Personal information
- Date of birth: 21 November 1953 (age 71)
- Place of birth: Oskarshamn, Sweden
- Position: Defender

Senior career*
- Years: Team / Apps / (Gls)
- IFK Oskarshamn
- 1975–1982: IFK Göteborg
- 1983–1984: Toronto Blizzard
- 1985–1987: Örgryte IS

International career
- 1980–1985: Sweden / 4 / (0)

Managerial career
- 1989–1990: Örgryte IS
- 1991–1993: Landskrona BoIS
- 1994–1998: FK Haugesund
- 1999–2000: HamKam
- 2000–2002: Kalmar FF
- 2003: Assyriska Föreningen
- 2004–2007: Trelleborgs FF
- 2007–2008: Sarpsborg 08 FF
- 2009: Assyriska Föreningen
- 2010–2012: Helsingborgs IF
- 2012–2013: IK Brage
- 2013–2014: Trelleborgs FF
- 2016: Oskarshamns AIK
- 2017: Stattena IF (Women)

= Conny Karlsson (footballer) =

Swedish footballer and manager

Conny Karlsson (born 21 November 1953) is a Swedish football manager who lastly coached the women's team of Stattena IF.

==Career==
Born in Oskarshamn, he played for local club IFK Oskarshamn before moving to Swedish giants IFK Göteborg, where he won the 1981–82 UEFA Cup. After a short stint with the Toronto Blizzard, he ended his playing career at Örgryte IS. He was capped 5 times for Sweden.

He began his coaching career at Örgryte IS, first as an assistant-coach, then as first-team coach.

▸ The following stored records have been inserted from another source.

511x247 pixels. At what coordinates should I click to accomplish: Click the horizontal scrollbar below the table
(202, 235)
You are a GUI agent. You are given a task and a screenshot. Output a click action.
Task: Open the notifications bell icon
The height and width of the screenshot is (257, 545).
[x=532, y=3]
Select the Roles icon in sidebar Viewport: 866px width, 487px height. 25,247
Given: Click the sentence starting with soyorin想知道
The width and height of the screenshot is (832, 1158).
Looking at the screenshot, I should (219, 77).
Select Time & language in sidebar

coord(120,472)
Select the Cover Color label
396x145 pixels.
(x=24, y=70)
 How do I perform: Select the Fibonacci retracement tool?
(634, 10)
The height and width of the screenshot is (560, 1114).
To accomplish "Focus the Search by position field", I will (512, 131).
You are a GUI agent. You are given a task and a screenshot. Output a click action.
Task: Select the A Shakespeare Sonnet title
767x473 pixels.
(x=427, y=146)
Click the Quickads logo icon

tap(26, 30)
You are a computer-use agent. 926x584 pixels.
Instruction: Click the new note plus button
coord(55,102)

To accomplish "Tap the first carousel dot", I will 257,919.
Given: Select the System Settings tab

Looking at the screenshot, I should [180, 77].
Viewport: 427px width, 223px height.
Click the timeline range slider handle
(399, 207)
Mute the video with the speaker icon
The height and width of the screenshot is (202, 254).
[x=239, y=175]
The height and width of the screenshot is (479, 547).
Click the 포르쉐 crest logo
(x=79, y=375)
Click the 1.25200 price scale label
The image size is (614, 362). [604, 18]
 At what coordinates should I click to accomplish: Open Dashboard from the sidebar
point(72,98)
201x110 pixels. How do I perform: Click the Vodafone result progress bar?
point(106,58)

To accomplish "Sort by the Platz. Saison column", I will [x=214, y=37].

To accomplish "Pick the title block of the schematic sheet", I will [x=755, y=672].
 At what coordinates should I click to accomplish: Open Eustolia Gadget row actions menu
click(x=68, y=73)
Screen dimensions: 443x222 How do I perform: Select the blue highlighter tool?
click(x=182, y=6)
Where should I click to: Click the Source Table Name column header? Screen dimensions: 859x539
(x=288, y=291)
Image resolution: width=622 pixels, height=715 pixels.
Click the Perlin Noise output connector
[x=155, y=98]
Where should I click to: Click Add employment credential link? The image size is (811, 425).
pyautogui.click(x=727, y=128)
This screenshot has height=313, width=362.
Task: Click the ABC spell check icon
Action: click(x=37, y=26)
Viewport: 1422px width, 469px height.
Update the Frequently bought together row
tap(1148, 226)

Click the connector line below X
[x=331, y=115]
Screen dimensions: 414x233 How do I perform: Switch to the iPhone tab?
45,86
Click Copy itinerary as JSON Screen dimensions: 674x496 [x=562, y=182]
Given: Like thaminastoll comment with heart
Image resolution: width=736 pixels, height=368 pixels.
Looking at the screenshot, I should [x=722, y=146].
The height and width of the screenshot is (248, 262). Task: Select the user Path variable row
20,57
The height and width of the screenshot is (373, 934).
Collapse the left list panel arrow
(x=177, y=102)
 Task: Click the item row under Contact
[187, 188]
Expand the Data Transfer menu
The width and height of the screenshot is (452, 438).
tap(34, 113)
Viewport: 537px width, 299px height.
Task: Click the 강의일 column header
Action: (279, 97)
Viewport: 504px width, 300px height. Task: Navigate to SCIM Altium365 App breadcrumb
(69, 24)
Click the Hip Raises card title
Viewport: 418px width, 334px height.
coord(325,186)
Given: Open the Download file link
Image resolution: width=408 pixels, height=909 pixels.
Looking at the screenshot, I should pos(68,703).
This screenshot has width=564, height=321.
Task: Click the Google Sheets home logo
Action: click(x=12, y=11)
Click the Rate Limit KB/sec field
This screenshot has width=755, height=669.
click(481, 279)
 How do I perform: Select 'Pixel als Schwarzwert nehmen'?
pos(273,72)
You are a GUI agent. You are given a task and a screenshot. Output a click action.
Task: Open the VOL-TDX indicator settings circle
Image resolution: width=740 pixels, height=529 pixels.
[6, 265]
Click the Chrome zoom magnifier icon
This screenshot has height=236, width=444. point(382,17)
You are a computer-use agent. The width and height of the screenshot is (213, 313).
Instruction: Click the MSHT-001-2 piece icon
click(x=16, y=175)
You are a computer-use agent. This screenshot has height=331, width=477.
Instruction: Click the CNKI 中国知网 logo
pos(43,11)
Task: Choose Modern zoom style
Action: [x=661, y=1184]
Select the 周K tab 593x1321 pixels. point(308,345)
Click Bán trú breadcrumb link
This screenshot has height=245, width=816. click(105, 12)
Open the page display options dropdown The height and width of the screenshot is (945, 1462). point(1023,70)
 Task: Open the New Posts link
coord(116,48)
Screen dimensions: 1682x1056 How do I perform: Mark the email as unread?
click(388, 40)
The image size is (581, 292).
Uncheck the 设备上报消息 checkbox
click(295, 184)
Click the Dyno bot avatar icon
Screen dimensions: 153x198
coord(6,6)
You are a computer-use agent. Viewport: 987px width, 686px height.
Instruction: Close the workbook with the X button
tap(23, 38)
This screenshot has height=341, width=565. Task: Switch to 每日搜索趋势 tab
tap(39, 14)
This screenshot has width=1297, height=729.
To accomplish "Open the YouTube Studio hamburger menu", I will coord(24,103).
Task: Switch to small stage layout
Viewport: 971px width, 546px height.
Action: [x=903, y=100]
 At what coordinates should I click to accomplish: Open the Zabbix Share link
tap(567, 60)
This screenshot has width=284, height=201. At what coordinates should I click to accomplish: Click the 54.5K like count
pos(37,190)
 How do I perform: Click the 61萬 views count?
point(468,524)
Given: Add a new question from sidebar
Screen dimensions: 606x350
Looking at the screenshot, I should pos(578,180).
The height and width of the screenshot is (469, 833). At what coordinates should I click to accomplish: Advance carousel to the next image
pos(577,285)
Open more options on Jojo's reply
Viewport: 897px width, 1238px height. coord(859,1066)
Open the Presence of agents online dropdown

He also managed Landskrona BoIS (which he got promoted to Allsvenskan in 1993), HamKam, FK Haugesund, Kalmar FF, Assyriska Föreningen, Trelleborgs FF, Sarpsborg 08 FF and Helsingborgs IF.

After winning Allsvenskan with Helsingborgs IF in 2011, Karlsson decided to withdraw as head coach on 14 June 2012 and was replaced by Åge Hareide.

==Personal life==
His twin brother, Jerry, is also a former footballer.